Look for recurring failure patterns instead of one-off misses

Refine

Change one layer at a time and rerun the loop

Loading diagram…

Two nested feedback loops drive the work:

Inner loop (prompt refinement) — edit, run, validate, analyze, refine. The analysis step is LLM-powered: Sonnet receives each failed page’s HTML alongside the expected and actual values, then suggests specific prompt edits.
Outer loop (fixture calibration) — when both models consistently produce the same “wrong” answer, the ground truth itself is re-examined.

Prompt Evolution: Stage by Stage

The three prompts build on each other. Each stage inherits the previous stage’s rules and adds one layer of complexity.
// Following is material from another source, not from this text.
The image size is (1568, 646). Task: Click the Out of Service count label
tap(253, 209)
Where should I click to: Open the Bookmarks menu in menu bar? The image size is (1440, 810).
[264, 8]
Consistent core: `<role>` and `<task>`

The <role> stays nearly identical across all stages — a one-line persona anchoring the model as a data extraction expert. The <task> is the part that changes. Here are all three variants:

Basic Table

Stage 1

Two fields, one CSV format. The simplest version establishes the current-review scope and the reviewer/rating extraction contract.

<role>
You are a data extraction expert extracting review data from HTML pages.
</role>

<task>
Extract the main current review from each page. Return raw CSV with columns `reviewer,rating`.
</task>

"Main current review" tells the model to skip any previous-review content on the page.

Extended Table

Stage 2

The same role carries forward, while the task expands the required field set to prevent invented or dropped columns.

<role>
You are a data extraction expert extracting review data from HTML pages.
</role>

<task>
Extract the main current review from each page. Return raw CSV with columns `reviewer,rating,location,sentiment`.
</task>

Listing all four columns explicitly made the output contract harder to reinterpret.

JSON

Stage 3

The role now names structured JSON up front, and the task shifts from a column list to a schema-driven structure.

<role>
You are a data extraction expert extracting review data from HTML pages into structured JSON.
</role>

<task>
Extract the main current review from each page. Return JSON grouped by season under a `reviews` key.
</task>

The JSON output shape is defined by the schema section, not by CSV column names.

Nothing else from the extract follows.